TO DO -> Could you pick up the DryShips Form 6-K report after its last line and continue it?

GIVEN PASSAGE ->
[BEGIN]

UNITED STATES
SECURITIES AND EXCHANGE COMMISSION
Washington, D.C. 20549
FORM 6-K
REPORT OF FOREIGN PRIVATE ISSUER PURSUANT TO RULE 13A-16 OR 15D-16
OF THE SECURITIES EXCHANGE ACT OF 1934
For the month of June 2018
Commission File Number 001-33922
DRYSHIPS INC.
109 Kifissias Avenue and Sina Street
151 24, Marousi
Athens, Greece
(Address of principal executive offices)
Indicate by check mark whether the registrant files or will file annual reports under cover of Form 20-F or Form 40-F.
Form 20-F [X]       Form 40-F [  ]
Indicate by check mark if the registrant is submitting the Form 6-K in paper as permitted by Regulation S-T Rule 101(b)(1): [  ].
Note: Regulation S-T Rule 101(b)(1) only permits the submission in paper of a Form 6-K if submitted solely to provide an attached annual report to security holders.
Indicate by check mark if the registrant is submitting the Form 6-K in paper as permitted by Regulation S-T Rule 101(b)(7): [  ].
Note: Regulation S-T Rule 101(b)(7) only permits the submission in paper of a Form 6-K if submitted to furnish a report or other document that the registrant foreign private issuer must furnish and make public under the laws of the jurisdiction in which the registrant is incorporated, domiciled or legally organized (the registrant's "home country"), or under the rules of the home country exchange on which the registrant's securities are traded, as long as the report or other document is not a press release, is not required to be and has not been distributed to the registrant's security holders, and, if discussing a material event, has already been the subject of a Form 6-K submission or other Commission filing on EDGAR.


INFORMATION CONTAINED IN THIS FORM 6-K REPORT
DryShips Inc. (the "Company") hereby announces the availability of the Notice of Annual Meeting of Shareholders (the "Notice of Annual Meeting") and proxy statement (the "Proxy Statement") for the Company's Annual Meeting of Shareholders (the "Meeting"), to be held at the Company's offices located at 109 Kifissias Avenue and Sina Street, GR 151 24, Marousi, Athens, Greece, on July 16, 2018 at 4:00 p.m., local time. The Notice of Annual Meeting and Proxy Statement were mailed on or about June 25, 2018 to shareholders of record as of June 4, 2018, and can also be found on the Company's website at: http://drys.agmdocuments.com/AGM2018.html.
Attached to this Report on Form 6-K as Exhibit 99.1 is the Notice of Annual Meeting, the Proxy Statement and the proxy card for the Meeting.


SIGNATURES
Pursuant to the requirements of the Securities Exchange Act of 1934, the registrant has duly caused this report to be signed on its behalf by the undersigned, thereunto duly authorized.
 
DRYSHIPS INC.
 
 
(Registrant)

[END]

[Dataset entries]

[BEGIN]

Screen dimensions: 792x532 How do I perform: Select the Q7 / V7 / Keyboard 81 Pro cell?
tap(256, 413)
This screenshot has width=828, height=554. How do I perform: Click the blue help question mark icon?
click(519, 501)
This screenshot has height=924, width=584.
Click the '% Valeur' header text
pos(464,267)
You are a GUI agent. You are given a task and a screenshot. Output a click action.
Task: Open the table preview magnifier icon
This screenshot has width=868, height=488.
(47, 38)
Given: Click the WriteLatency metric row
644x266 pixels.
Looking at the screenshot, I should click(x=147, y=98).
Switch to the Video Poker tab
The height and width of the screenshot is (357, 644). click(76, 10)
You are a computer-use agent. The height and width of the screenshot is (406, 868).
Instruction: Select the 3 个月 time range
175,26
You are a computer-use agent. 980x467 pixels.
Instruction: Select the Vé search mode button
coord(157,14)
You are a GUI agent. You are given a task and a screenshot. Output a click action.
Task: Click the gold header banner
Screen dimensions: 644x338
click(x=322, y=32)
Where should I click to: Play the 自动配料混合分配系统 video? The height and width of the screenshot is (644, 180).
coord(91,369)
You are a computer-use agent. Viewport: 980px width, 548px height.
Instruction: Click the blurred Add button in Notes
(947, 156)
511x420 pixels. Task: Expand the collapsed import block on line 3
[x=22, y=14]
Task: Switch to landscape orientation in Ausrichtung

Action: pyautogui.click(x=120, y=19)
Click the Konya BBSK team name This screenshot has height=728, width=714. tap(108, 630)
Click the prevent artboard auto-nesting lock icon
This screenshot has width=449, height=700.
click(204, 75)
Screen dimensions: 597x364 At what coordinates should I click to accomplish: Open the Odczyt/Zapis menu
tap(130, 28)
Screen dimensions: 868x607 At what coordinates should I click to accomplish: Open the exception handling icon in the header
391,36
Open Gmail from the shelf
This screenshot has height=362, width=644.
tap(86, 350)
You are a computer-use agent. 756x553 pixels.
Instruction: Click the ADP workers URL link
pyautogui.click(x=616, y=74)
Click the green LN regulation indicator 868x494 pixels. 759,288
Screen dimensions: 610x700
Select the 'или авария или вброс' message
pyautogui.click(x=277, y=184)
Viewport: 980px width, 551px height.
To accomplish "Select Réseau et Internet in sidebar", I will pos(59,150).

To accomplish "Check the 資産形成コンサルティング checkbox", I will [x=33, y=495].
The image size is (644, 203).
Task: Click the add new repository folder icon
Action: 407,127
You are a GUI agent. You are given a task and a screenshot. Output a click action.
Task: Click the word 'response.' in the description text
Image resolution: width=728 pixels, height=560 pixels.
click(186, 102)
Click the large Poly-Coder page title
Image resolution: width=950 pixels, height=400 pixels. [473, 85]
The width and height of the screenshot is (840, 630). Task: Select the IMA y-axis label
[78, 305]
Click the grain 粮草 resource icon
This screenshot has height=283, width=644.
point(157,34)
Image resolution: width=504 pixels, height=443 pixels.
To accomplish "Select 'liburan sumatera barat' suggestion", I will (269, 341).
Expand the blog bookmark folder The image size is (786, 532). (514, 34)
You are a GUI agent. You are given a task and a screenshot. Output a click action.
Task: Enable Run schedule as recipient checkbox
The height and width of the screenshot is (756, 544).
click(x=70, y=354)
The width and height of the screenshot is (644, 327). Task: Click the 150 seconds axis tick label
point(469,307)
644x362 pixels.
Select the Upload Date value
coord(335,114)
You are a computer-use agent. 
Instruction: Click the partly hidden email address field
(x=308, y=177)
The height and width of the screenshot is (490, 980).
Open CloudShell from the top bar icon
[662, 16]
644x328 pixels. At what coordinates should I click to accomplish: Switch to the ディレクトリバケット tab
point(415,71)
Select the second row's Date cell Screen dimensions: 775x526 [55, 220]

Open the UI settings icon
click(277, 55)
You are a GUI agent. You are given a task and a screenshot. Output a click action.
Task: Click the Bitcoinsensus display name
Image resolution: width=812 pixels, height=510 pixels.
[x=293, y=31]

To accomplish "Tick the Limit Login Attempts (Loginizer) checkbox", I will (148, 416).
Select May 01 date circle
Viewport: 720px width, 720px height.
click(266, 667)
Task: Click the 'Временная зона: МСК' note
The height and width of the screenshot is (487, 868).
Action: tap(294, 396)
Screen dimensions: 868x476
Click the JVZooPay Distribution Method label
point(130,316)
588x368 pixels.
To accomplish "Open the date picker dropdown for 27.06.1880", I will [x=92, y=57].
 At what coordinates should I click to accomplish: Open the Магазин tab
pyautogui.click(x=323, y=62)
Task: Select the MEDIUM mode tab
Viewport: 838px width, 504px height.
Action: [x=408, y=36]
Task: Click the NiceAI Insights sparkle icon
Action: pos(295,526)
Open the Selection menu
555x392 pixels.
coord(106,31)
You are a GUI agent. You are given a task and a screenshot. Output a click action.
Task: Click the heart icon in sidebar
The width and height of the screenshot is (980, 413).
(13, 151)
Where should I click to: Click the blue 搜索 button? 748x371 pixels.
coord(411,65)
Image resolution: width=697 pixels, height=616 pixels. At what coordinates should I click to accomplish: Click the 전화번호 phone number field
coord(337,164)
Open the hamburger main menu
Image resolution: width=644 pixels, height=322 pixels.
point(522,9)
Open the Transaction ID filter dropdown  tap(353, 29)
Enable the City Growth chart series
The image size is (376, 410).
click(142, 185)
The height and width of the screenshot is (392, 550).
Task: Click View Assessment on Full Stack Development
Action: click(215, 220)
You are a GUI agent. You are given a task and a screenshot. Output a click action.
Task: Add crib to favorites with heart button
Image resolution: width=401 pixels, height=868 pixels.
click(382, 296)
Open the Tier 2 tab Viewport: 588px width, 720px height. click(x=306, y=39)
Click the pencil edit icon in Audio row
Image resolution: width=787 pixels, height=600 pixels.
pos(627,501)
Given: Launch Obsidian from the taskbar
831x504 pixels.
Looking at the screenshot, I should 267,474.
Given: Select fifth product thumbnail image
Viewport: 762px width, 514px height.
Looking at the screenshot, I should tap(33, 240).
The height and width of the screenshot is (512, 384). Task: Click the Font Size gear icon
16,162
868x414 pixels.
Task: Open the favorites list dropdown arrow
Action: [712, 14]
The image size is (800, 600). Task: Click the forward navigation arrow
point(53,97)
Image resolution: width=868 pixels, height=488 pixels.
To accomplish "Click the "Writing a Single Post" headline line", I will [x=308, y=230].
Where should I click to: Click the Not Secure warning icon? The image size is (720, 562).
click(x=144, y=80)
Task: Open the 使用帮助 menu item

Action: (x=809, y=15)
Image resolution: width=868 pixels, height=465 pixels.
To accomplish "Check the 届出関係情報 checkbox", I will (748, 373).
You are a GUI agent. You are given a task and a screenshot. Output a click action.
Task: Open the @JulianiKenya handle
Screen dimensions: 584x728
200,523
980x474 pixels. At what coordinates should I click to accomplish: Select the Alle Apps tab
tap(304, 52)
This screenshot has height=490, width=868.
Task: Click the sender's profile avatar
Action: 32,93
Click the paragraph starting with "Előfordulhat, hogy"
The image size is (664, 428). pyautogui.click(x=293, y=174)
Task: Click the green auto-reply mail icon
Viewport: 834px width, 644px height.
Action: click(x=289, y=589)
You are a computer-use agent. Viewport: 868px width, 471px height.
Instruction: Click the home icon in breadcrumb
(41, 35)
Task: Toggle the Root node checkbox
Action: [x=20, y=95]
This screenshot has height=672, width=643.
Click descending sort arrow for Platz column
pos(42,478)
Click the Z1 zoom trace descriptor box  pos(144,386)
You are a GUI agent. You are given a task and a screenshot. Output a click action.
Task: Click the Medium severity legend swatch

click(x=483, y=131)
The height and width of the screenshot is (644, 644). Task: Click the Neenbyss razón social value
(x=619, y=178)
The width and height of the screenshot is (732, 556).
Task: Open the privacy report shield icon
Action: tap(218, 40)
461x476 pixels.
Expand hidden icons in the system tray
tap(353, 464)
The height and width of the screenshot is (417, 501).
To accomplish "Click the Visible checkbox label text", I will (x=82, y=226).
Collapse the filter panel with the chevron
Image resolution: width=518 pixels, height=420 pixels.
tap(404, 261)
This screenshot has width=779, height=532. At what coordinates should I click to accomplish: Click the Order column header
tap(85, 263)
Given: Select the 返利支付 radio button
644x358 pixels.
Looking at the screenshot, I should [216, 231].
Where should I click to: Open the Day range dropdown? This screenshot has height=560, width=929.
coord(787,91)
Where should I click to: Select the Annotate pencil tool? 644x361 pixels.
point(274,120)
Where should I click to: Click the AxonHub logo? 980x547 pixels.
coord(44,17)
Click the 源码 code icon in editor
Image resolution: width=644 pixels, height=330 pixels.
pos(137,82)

[END]

RESPONSE ->
Dated:  June 25, 2018
By:
/s/ Anthony Kandylidis
 
   
Name: Anthony Kandylidis
 
   
Title:  President and Chief Financial Officer
 


Exhibit 99.1

 
June 25, 2018

TO THE SHAREHOLDERS OF DRYSHIPS INC.:
Enclosed is a Notice of the 2018 Annual Meeting of Shareholders (the "Meeting") of DryShips Inc., a Marshall Islands corporation (the "Company"), which will be held at the Company's offices located at 109 Kifissias Avenue and Sina Street, GR 151 24, Marousi, Athens, Greece on July 16, 2018 at 4:00 p.m. local time, and related materials. The Notice of the Meeting and related materials can also be found at http://drys.agmdocuments.com/AGM2018.html.
At the Meeting, shareholders of the Company will consider and vote upon the following proposals:
1.
To elect two Class B Directors to serve until the 2021 Annual Meeting of Shareholders ("Proposal One");
2.
To ratify the appointment of Ernst & Young (Hellas) Certified Auditors Accountants S.A. as the Company's independent auditors for the fiscal year ending December 31, 2018 ("Proposal Two"); and
3.
To transact such other business as may properly come before the Meeting or any adjournment thereof.
The Board of Directors unanimously recommends that shareholders vote for the election of the proposed Class B Directors to the Board of Directors (Proposal One) and for the ratification of the appointment of Ernst & Young (Hellas) Certified Auditors Accountants S.A. as the Company's independent auditors for the fiscal year ending December 31, 2018 (Proposal Two).
Only holders of record of shares of our common stock, par value $0.01 per share (the "Common Shares") at the close of business on June 4, 2018 will be entitled to vote at the Meeting. As of the record date, the Common Shares were the only type of Company capital stock outstanding.
Provided that a quorum is present, in the election of directors (Proposal One), the two persons receiving the highest number of "FOR" votes at the Meeting will be elected. Adoption of Proposal Two requires the affirmative vote of a majority of the votes cast at the Meeting by the holders of Common Shares entitled to vote thereon.
You are cordially invited to attend the Meeting in person. All shareholders must present a form of personal photo identification in order to be admitted to the Meeting. In addition, if your Common Shares are held in the name of your broker, bank or other nominee and you wish to attend the Meeting, you must bring an account statement or letter from the broker, bank or other nominee indicating that you were the owner of the Common Shares on June 4, 2018.
If you attend the Meeting, you may revoke your proxy and vote your Common Shares in person. If your Common Shares are held in the name of your broker, bank or other nominee and you intend to vote in person at the Meeting, you must present a legal proxy from your bank, broker or other nominee in order to vote. Shareholders should speak to their brokers, banks or other nominees in whose custody their Common Shares are held for additional information.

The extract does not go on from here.